PROBLEM TO WORK ON:
Rewrite the lines from the first one down to the line containing "pos(66,729)", inclusive, replacing "Payment Method" with "Billing Method" and keeping everything else unchanged.

____________________

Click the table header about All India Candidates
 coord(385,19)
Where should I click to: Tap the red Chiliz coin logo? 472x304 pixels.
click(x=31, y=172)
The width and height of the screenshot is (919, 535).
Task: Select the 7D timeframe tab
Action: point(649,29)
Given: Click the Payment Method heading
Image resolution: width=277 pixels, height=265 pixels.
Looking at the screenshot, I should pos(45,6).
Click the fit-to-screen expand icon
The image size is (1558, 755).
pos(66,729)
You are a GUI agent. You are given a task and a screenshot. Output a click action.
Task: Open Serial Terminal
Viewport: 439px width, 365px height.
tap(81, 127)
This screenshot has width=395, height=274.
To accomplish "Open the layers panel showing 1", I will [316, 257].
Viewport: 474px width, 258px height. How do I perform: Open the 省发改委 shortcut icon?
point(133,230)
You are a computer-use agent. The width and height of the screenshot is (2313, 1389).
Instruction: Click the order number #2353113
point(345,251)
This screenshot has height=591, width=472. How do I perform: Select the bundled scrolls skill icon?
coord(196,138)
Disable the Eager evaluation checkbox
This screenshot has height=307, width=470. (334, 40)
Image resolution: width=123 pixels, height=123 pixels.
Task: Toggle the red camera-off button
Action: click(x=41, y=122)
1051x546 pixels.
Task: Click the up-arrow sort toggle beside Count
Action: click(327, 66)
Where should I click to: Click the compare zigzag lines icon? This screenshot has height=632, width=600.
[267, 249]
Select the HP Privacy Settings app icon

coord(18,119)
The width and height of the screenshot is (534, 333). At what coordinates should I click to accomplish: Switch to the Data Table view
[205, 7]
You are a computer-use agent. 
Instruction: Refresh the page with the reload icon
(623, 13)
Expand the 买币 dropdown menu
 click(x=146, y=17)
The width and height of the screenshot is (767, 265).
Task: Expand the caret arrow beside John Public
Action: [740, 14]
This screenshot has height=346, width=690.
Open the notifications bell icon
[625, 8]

____________________

ANSWER BELOW:
Click the table header about All India Candidates
 coord(385,19)
Where should I click to: Tap the red Chiliz coin logo? 472x304 pixels.
click(x=31, y=172)
The width and height of the screenshot is (919, 535).
Task: Select the 7D timeframe tab
Action: point(649,29)
Given: Click the Billing Method heading
Image resolution: width=277 pixels, height=265 pixels.
Looking at the screenshot, I should pos(45,6).
Click the fit-to-screen expand icon
The image size is (1558, 755).
pos(66,729)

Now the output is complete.